Covarrubias received a Bachelor of Music Composition degree in 2006 from the National School of Music at the UNAM in Mexico City. She earned a Master’s degree in Musicology, Creation, and Society in 2010 from the University of Paris 8 (France), where she specialized in Computer-assisted composition and Ethnomusicology.In 2016, she received a Ph.D. degree in Esthetics, Science and Technology of the Arts from the University of Paris 8.
Sabina has also studied and trained to program with languages such as Java and C++, among others, at the National Polytechnic Institute in Mexico. She studied “Mastering Techniques” at Berklee Music College. Today she is an associated researcher of the CICM (Centre d’Informatique et Création Musicale), Paris, France; besides, she is part of the SNCA program (Art Creators National System) from Mexico, for this program, she is composing acousmatic, octophonic music, financed by FONCA.
Her works encompass a wide array of genres, which have been shown in highly renowned concert halls and festivals in Mexico, the United States, and France. Performances of her compositions have taken place in the International Festival for Women in Art in the Palacio de Bellas Artes in Mexico City and in the International Forum of New Music Manuel Enríquez in Mexico City.
Nick Verstand (1984) is a contemporary artist exploring human behavior and perception through spatial audiovisual compositions. His autonomous installations and live performances investigate the materialization of internal emotional experiences and are created through collaborative design processes aimed at breaking down social boundaries.

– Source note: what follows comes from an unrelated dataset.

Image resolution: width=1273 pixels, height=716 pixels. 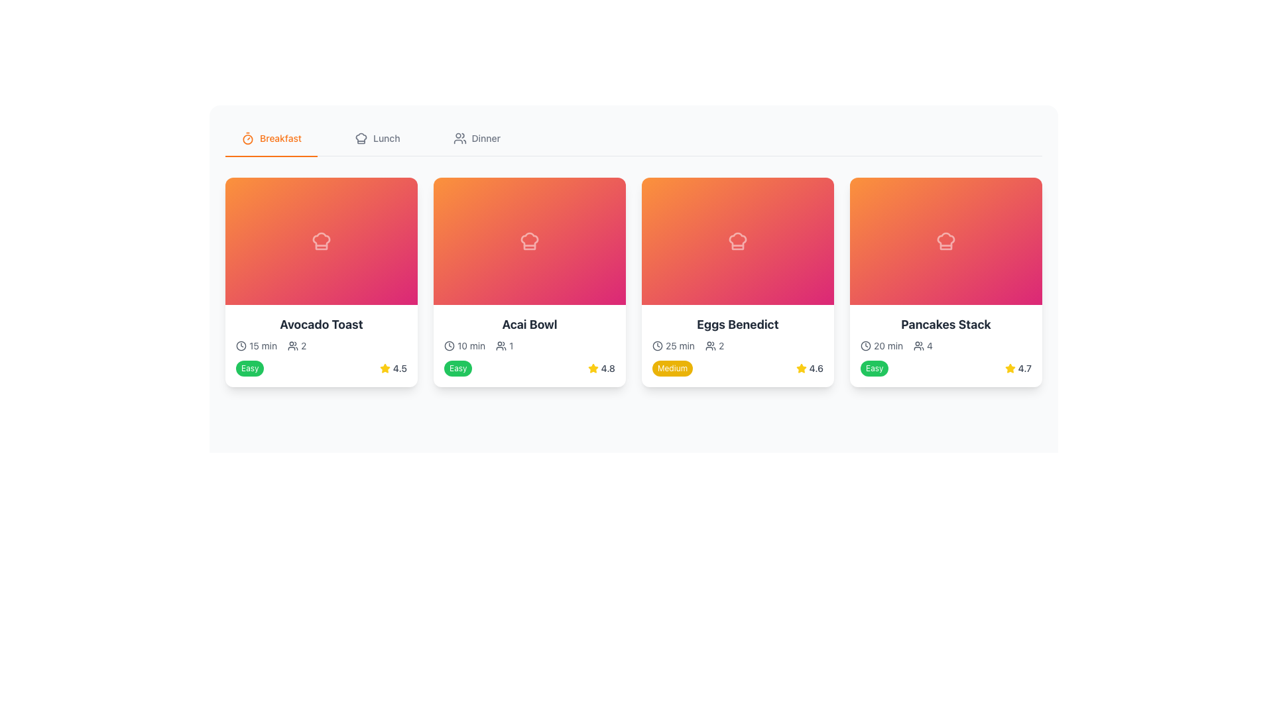 I want to click on text of the title label located in the third recipe card from the left, so click(x=737, y=324).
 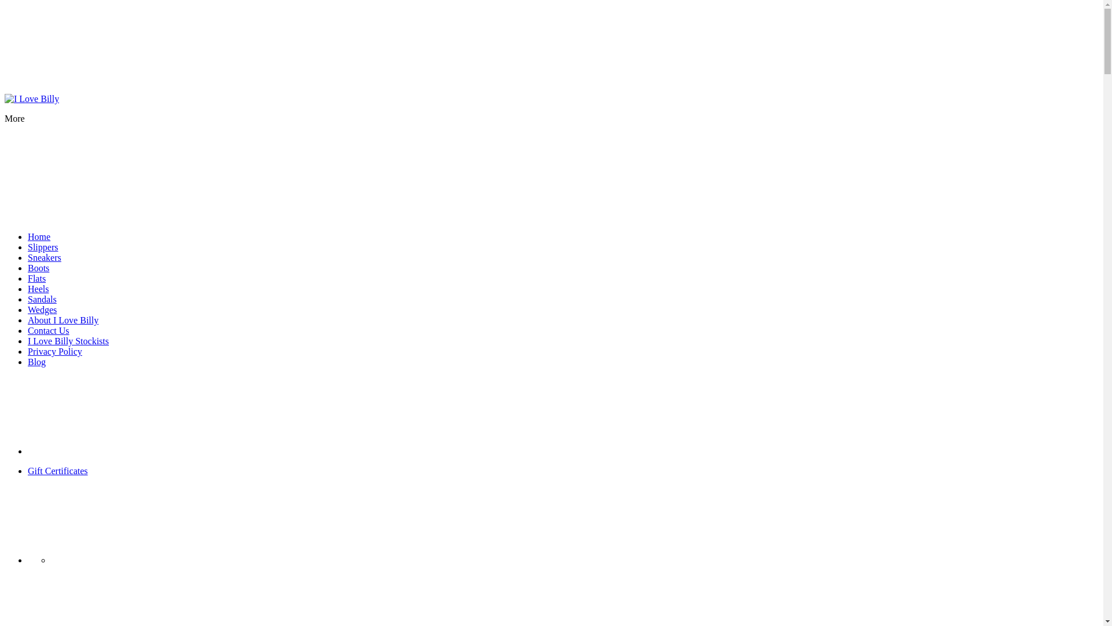 What do you see at coordinates (63, 320) in the screenshot?
I see `'About I Love Billy'` at bounding box center [63, 320].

The resulting intuitive experiences, co-creations of artist and audience, generate a hypnotizing environment for the subconscious mind.
Nick has exhibited and performed at Stedelijk Museum Amsterdam, Dutch Design Week, Art Central Hong Kong, SXSW and collaborated with artists such as Fatima Yamaha, Joep Beving and Suzanne Ciani. Dezeen selected his project AURA as one of the top 10 art installations of 2017, alongside Olafur Eliasson, Ai Weiwei, and Anish Kapoor.
NONOTAK studio is the collaboration between the illustrator Noemi Schipfer and the architect musician Takami Nakamoto. Commissioned by the Architect Bigoni-Mortemard to create a mural in the lobby of a public housing building in Paris, NONOTAK was created in late 2011.
In early 2013, they start to work on light and sound installations, creating an ethereal, immersive and dreamlike environment meant to envelop the viewer, capitalizing on Takami Nakamoto’s approach of space & sound, and Noemi Schipfer’s experience in kinetic visual.
They presented their first audiovisual installation at the Mapping Festival in May 2013. In summer 2013, NONOTAK comes up with a performance, LATE SPECULATION, where they are the creators and contents of the project.